Reversal of fetal hemoglobin (HbF) silencing can ameliorate the effects of sickle cell anemia. Despite available gene therapy and stem cell transplantation modalities, the majority of affected patients worldwide will not have access to these in the near future. Thus, there is a need for safe and effective small-molecule therapeutics. We report here that stable occupancy of a major HbF silencing complex containing BCL11A, MBD2a–NURD, and PRMT5 and exclusion of the transcriptional activator NF-Y at the γ-globin gene promoter require specific features of MBD2a. These results provide a unified model for the relationships between the previously reported HbF silencers MBD2–NuRD, BCL11A, DNA methylation, and PRMT5 that may facilitate development of therapeutic agents to reverse HbF silencing.

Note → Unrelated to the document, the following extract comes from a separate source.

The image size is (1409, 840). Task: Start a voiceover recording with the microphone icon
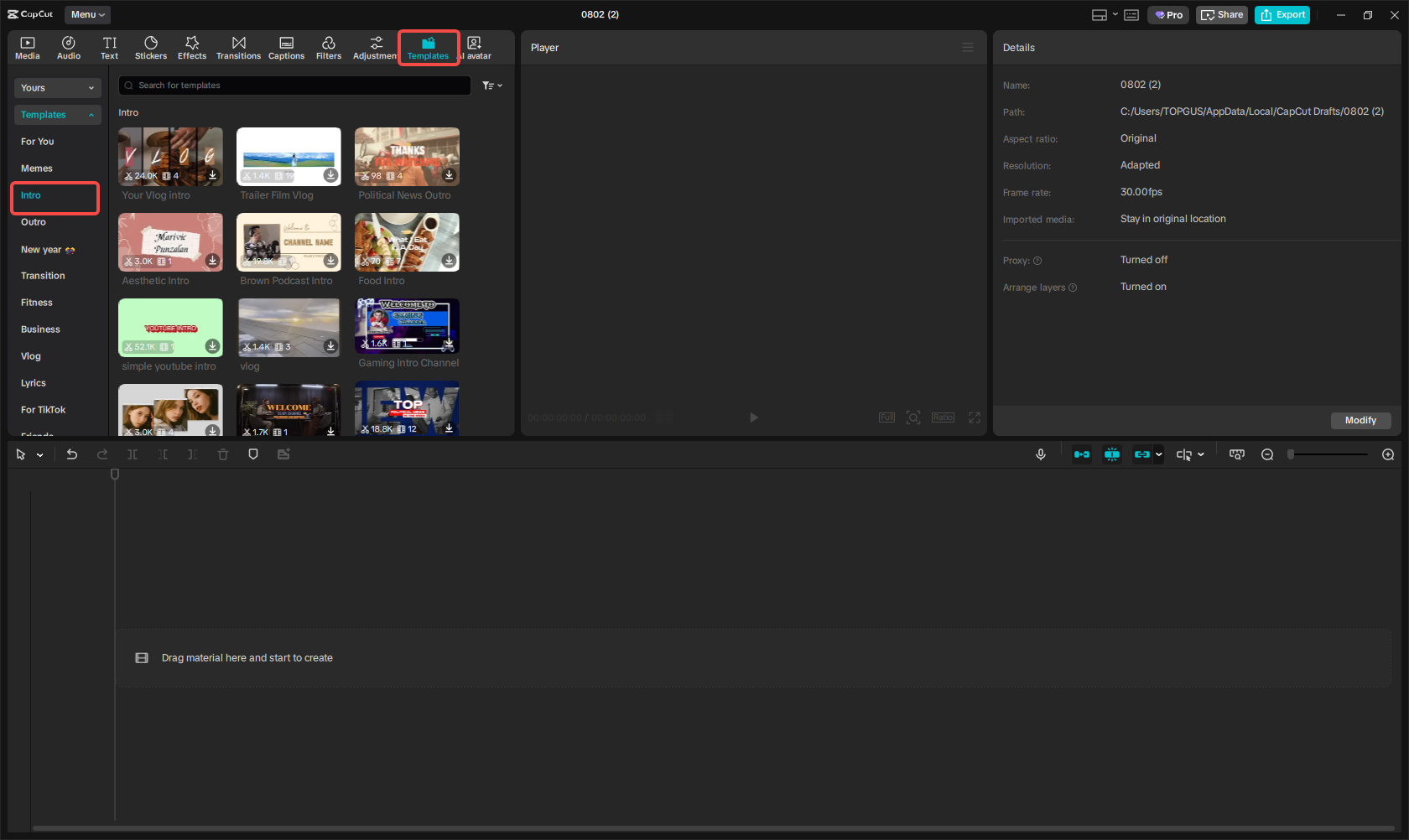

During human development, there is a switch in the erythroid compartment at birth that results in silencing of expression of fetal hemoglobin (HbF). Reversal of this silencing has been shown to be effective in overcoming the pathophysiologic defect in sickle cell anemia. Among the many transcription factors and epigenetic effectors that are known to mediate HbF silencing, two of the most potent are BCL11A and MBD2–NuRD. In this report, we present direct evidence that MBD2–NuRD occupies the γ-globin gene promoter in adult erythroid cells and positions a nucleosome there that results in a closed chromatin conformation that prevents binding of the transcriptional activator, NF-Y. We show that the specific isoform, MBD2a, is required for the formation and stable occupancy of this repressor complex that includes BCL11A, MBD2a–NuRD, and the arginine methyltransferase, PRMT5. The methyl cytosine binding preference and the arginine-rich (GR) domain of MBD2a are required for high affinity binding to methylated γ-globin gene proximal promoter DNA sequences. Mutation of the methyl cytosine–binding domain (MBD) of MBD2 results in a variable but consistent loss of γ-globin gene silencing, in support of the importance of promoter methylation. The GR domain of MBD2a is also required for recruitment of PRMT5, which in turn results in placement of the repressive chromatin mark H3K8me2s at the promoter. These findings support a unified model that integrates the respective roles of BCL11A, MBD2a–NuRD, PRMT5, and DNA methylation in HbF silencing.